A Mastodon tip argues web request rates should use Bq (becquerel) instead of Hz (hertz), because Hz is reserved for periodic phenomena and HTTP requests are random events.
Key Takeaways
Hz is formally defined for periodic frequencies; the argument is that stochastic arrival events like HTTP requests do not qualify.
Bq (becquerel) is proposed as the correct SI unit because it covers stochastic processes, not just oscillations.
The distinction matters for precision: labeling a random-arrival rate in Hz implies periodicity that does not exist in real web traffic.
The source preview frames this as a practical naming tip for engineers reporting server throughput.
Hacker News Comment Review
Near-unanimous technical pushback: Bq and Hz are dimensionally identical (both reduce to s⁻¹), so substituting one for the other changes nothing about the measurement itself.

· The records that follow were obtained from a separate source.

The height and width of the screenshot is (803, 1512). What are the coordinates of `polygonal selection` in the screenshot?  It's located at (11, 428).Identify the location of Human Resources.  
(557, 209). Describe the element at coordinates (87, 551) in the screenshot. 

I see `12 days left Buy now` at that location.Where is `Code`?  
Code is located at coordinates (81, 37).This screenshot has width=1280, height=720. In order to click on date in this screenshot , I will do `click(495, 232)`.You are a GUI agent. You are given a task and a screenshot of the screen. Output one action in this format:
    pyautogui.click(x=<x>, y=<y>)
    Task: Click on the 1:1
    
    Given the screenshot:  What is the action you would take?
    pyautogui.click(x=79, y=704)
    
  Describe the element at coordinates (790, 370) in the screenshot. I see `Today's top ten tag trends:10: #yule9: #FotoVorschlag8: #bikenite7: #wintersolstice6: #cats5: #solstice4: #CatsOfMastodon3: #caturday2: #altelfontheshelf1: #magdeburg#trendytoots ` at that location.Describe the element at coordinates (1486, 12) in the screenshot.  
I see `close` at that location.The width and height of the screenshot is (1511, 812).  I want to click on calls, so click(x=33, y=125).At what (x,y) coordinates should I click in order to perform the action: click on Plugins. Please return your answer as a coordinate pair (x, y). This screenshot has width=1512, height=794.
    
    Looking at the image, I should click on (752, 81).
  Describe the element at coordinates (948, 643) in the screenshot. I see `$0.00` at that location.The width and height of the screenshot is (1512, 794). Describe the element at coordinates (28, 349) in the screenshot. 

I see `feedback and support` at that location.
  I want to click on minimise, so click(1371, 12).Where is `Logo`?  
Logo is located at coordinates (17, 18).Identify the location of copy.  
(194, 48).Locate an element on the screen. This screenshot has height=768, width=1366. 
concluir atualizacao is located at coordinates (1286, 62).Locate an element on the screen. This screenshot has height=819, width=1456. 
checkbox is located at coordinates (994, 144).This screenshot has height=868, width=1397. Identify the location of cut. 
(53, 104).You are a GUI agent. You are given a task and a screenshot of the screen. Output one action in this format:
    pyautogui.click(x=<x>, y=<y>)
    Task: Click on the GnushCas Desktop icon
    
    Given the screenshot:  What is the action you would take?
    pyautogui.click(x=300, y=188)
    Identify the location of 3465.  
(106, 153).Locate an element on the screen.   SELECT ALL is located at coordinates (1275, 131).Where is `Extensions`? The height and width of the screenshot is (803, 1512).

The BIPM SI brochure does formally distinguish them – Hz for periodic phenomena, Bq for stochastic processes referred to radionuclides – but commenters note Bq’s radionuclide scope makes it semantically wrong for web servers too.
Practical consensus cuts the debate short: “rps” (requests per second) is already the standard in production monitoring, carries the right context, and requires no SI pedantry.
Notable Comments
@manuel-rhdt: Notes Bq doesn’t fix the underlying issue and that real web traffic is bursty, not memoryless Poisson – undermining even the stochastic-process framing.
@maxnoe: Quotes BIPM directly confirming the Hz/Bq split, but highlights that Bq is scoped to radionuclide activity – so neither unit is technically correct here.
@animuchan: “If it’s OK to measure this sound in Hz, isn’t it OK to measure the HTTP requests in Hz” – a concrete speaker-click thought experiment defending Hz.